Oh, Gods.Gods. Now I’m thinking about that. Him being touched. What would I do to a person who touched him? I’d rip a chunk out of their neck with my teeth is what I’d do.

“Are you thinking about the librarian again, Warlord?” River smiles, showing his pearl-like dragon teeth. He’s got the physique of someone used to long days of battle and a solid jaw to match. Ugh. I spend too long staring at those pouty lips. His exotic dragon eyes angle toward his temples, lending such beauty to his face that he’s going to be the death of me.

“How did you know?”

“Because you look the same way you did when you growled at him. Also, you’re growling under your breath,” he whispers.

Am I? Yeah, I am. “I apologized to you and to him.”

“And I told you that was unnecessary. What you’re feeling is normal. Everyone understands.”

All of that’s nice to hear, but it’s not what I want to hear. “And?”

“And no one is going to touch the Warlord’s omega.

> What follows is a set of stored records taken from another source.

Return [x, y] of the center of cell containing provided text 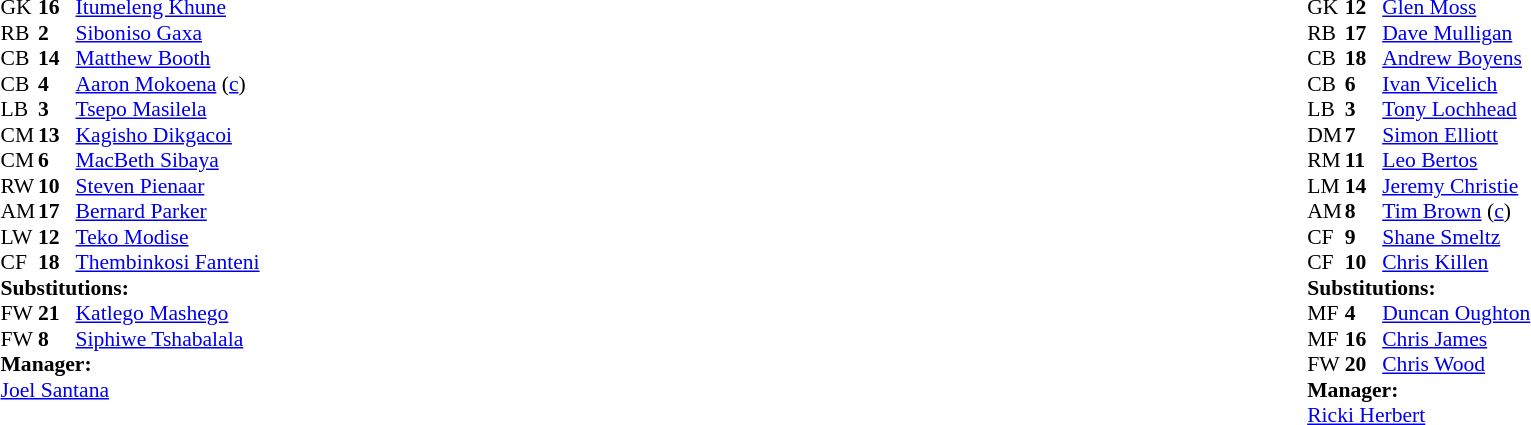
Shane Smeltz [1456, 237]
Siphiwe Tshabalala [168, 339]
Chris Wood [1456, 365]
Thembinkosi Fanteni [168, 263]
Teko Modise [168, 237]
Siboniso Gaxa [168, 33]
Joel Santana [130, 390]
LM [1326, 186]
Katlego Mashego [168, 313]
Steven Pienaar [168, 186]
13 [57, 135]
Kagisho Dikgacoi [168, 135]
16 [1364, 339]
Bernard Parker [168, 211]
MacBeth Sibaya [168, 161]
Duncan Oughton [1456, 313]
Chris Killen [1456, 263]
9 [1364, 237]
DM [1326, 135]
Chris James [1456, 339]
RM [1326, 161]
LW [19, 237]
Matthew Booth [168, 59]
Tony Lochhead [1456, 109]
12 [57, 237]
Andrew Boyens [1456, 59]
2 [57, 33]
Leo Bertos [1456, 161]
21 [57, 313]
20 [1364, 365]
Tim Brown (c) [1456, 211]
Jeremy Christie [1456, 186]
11 [1364, 161]
RW [19, 186]
Aaron Mokoena (c) [168, 84]
Ivan Vicelich [1456, 84]
7 [1364, 135]
Tsepo Masilela [168, 109]
Simon Elliott [1456, 135]
Dave Mulligan [1456, 33]
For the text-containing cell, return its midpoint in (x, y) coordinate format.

I promise. They like their head where it sits.”

I glance at my gleaming new sword where it’s resting against the table. Do I need my sword in a library? No. Yet, I need my sword. Maybe someone should take it from me so that I don’t separate anyone’s head from their body without true cause.

The tension in my limbs releases. I need to hear that kind of thing too often. “This will fade over time, yes?” He’s already assured me it would. I need to hear him say it again.

This time he bites his bottom lip.

Death. Slow death. I’ll die slowly because of that lip.

“It will, but—”

“But? There was no but when I asked you yesterday. Why is there suddenly a but?”

“I don’t want to upset you, Warlord—”

“River, so help me, if you don’t tell me this instant—”

“Things have changed since yesterday. Like … like a deepening. I don’t know how else to explain it. The feelings are new to me too. I-I’ve never bonded with anyone else before.” River shifts his solid body in his chair and I’m staring without remorse at the soft way his wild hair falls over his eyes.